In theory, if we were to place a bowling ball near the event horizon of a black hole, its information would indeed be
affected by the strong gravitational field.
However,
Error: agent is confused and has stopped
I haven’t tried it yet, but I imagine most would want to set the thresholds in the modelfile.
Use Cases
I built the concept to try out in dentropy. Dentropy is an app that helps overactive people keep track of their lives. The thing obout our users is they often write notes and have no idea what they meant a few hours later. Naturally, the LLM also has no idea what you meant, and it exhibits in the entropy/varentropy. We handle a confused agent by asking the user clarifying followup questions.
However, I imagine it’s going to be more common to just do a different query and RAG from a different angle.
Inner Loop vs Outer Loop
The philosophical difference between entropix and entrapix is the original bets on the information encoded inside the model, whereas my entrapix bets on things found outside the model.
The agent-building crowd is similarly split. Some folk think you should build agents out of systems of LLMs & other components (e.g. the DSPy crowd). Like my entrapix, they think they can guide models via information found in databases, setting up judge LLMs or planning LLMs, etc.

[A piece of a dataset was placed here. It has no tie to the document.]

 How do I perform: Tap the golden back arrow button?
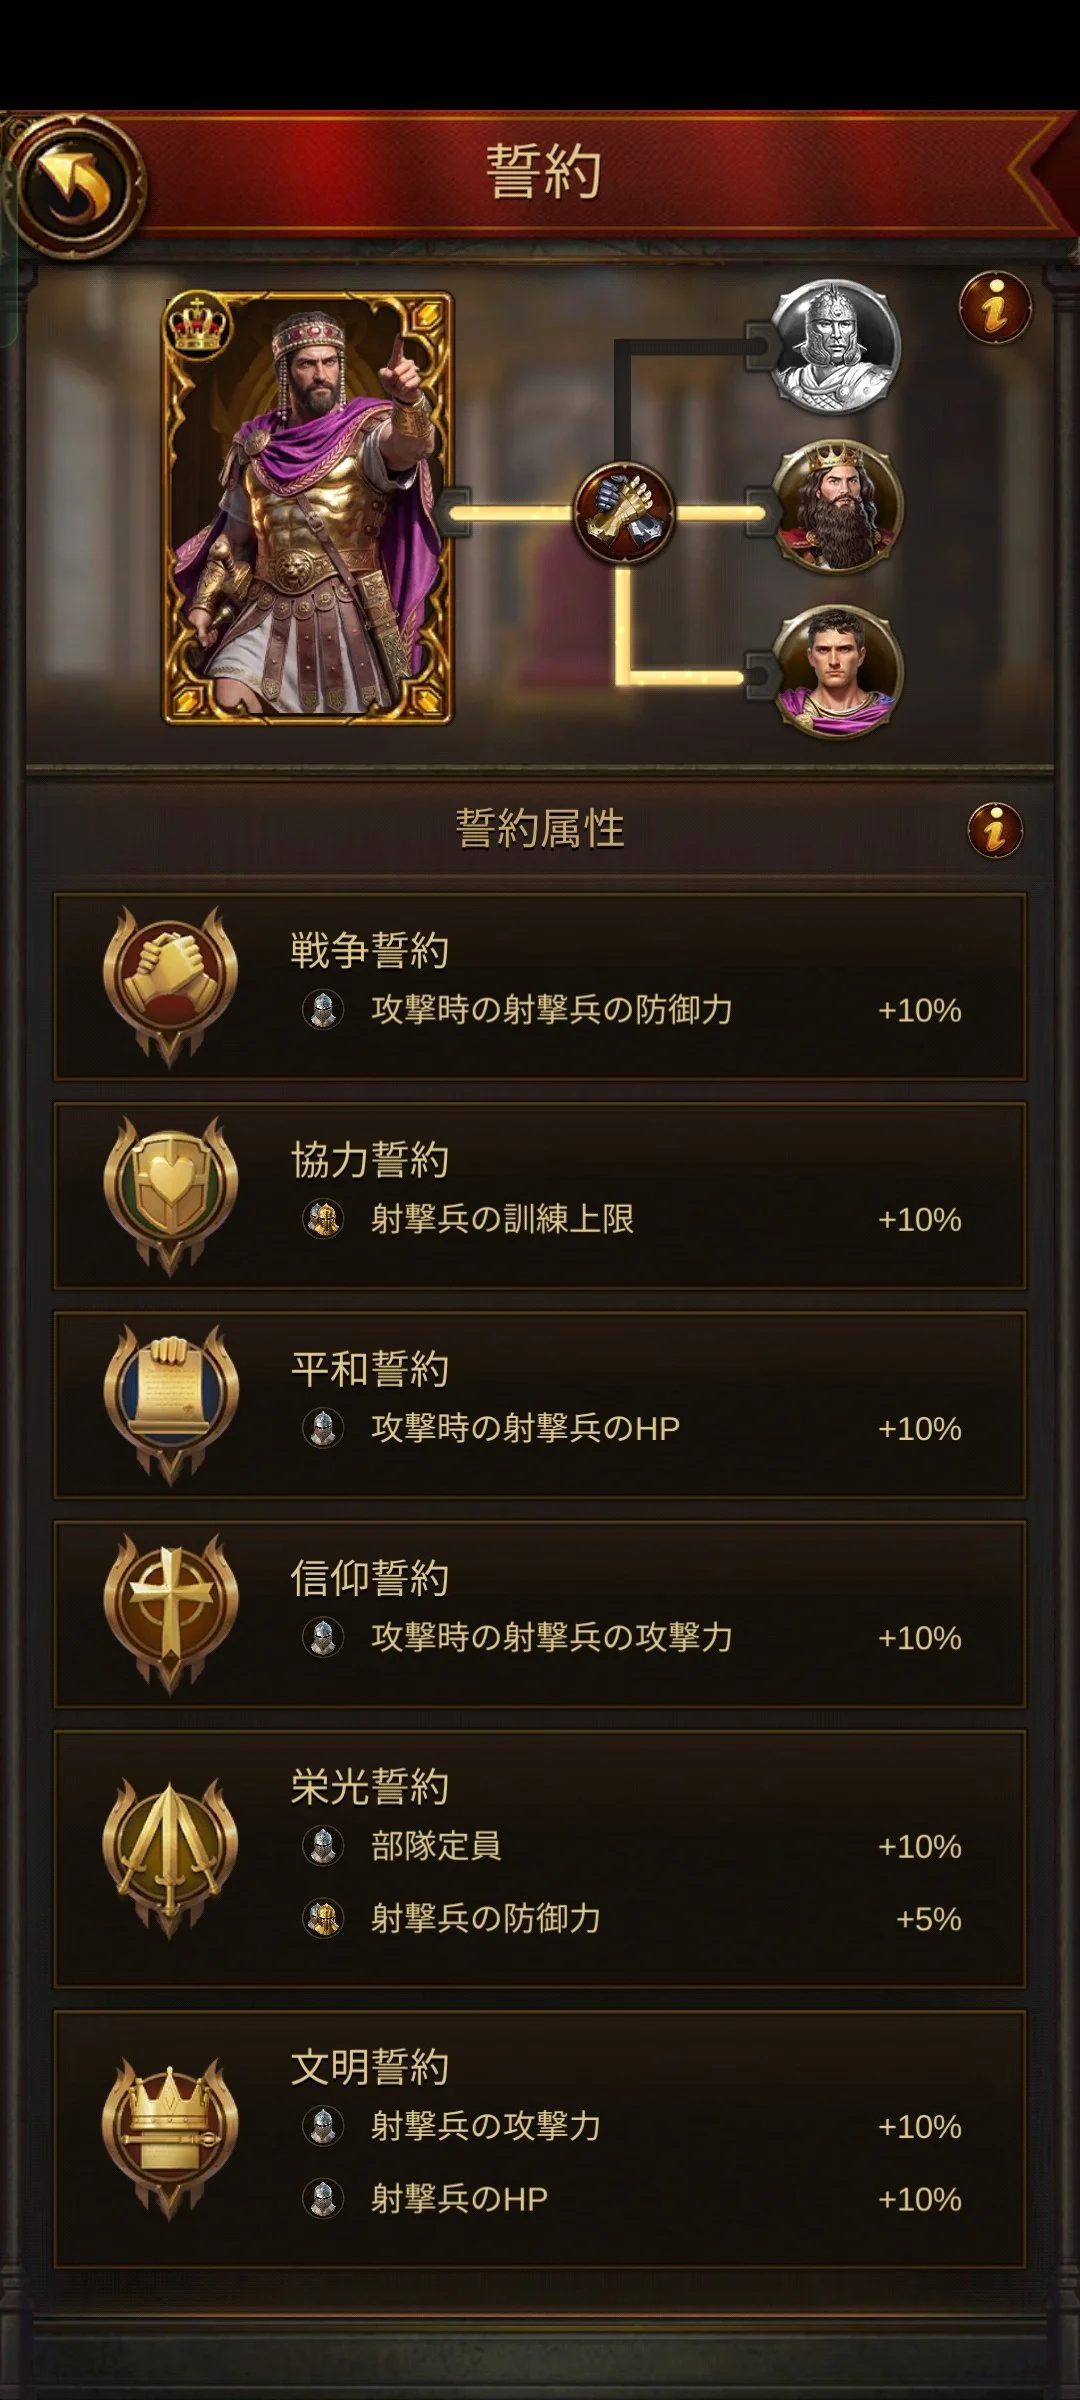[x=75, y=185]

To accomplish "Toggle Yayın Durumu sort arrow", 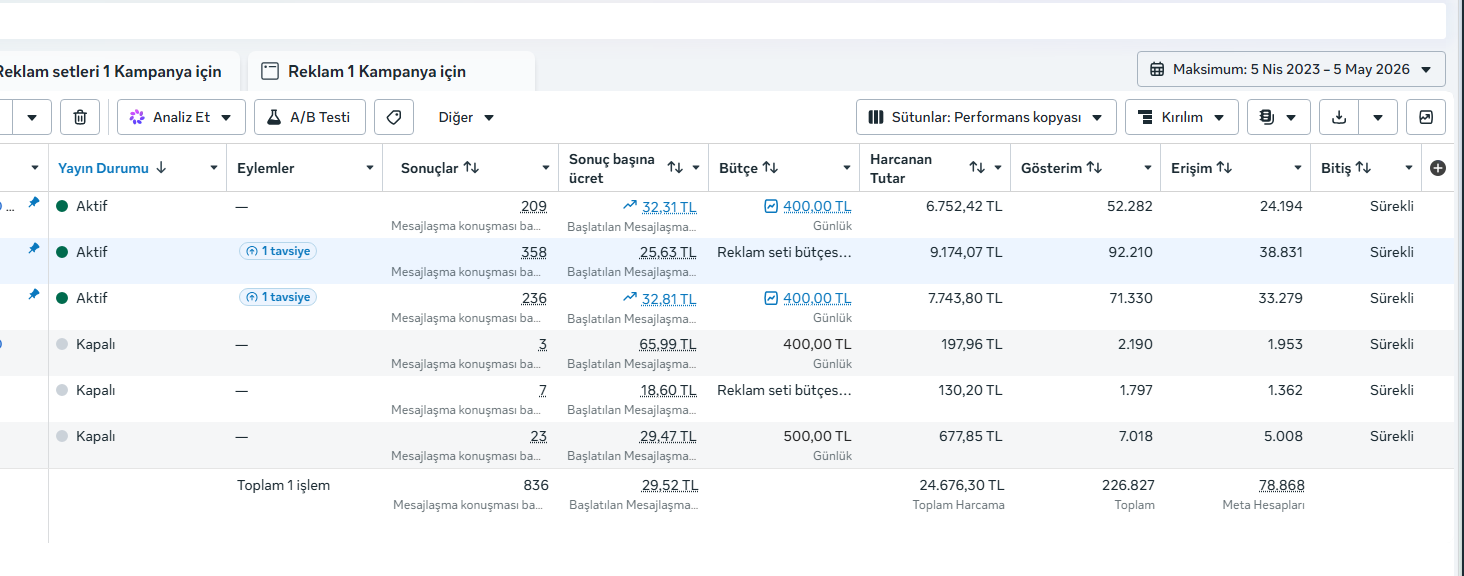I will (x=161, y=168).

In an agent, a systems approach is going to start with a loop outside the LLM and call the LLM (& other resources) from within it:
while True:
convo = plan(convo)
convo = act(convo)
convo = measure(convo)
Whereas the other approach is to embed the loop inside the LLM itself. Recall that an LLM is just predicting the next token over and over in a loop, right? Well, when does it stop? LLMs are fine-tuned to stop relatively soon, but realistically, there’s no reason they can’t keep going until their context window fills up (and then, if you’re good at forgetting, maybe keep going forever).
This is called an inner loop.
In that world, the original entropix helps continually nudge the LLM back into line, after every
token. In a sense, it’s implementing a generic version of the measure
step. Rather than building
a control loop for every new agent and problem, you just have a single “AgentGPT” app that takes
any problem and brings it to completion.
Conclusion
I don’t know which approach will win out in the end. I have a hunch that the inner loop might, but I build for technology that exists today. And today LLMs & LRMs are quite hard to wrangle in real world applications. I hope entrapix gives more hooks that you can use to keep outer loop apps functional, today.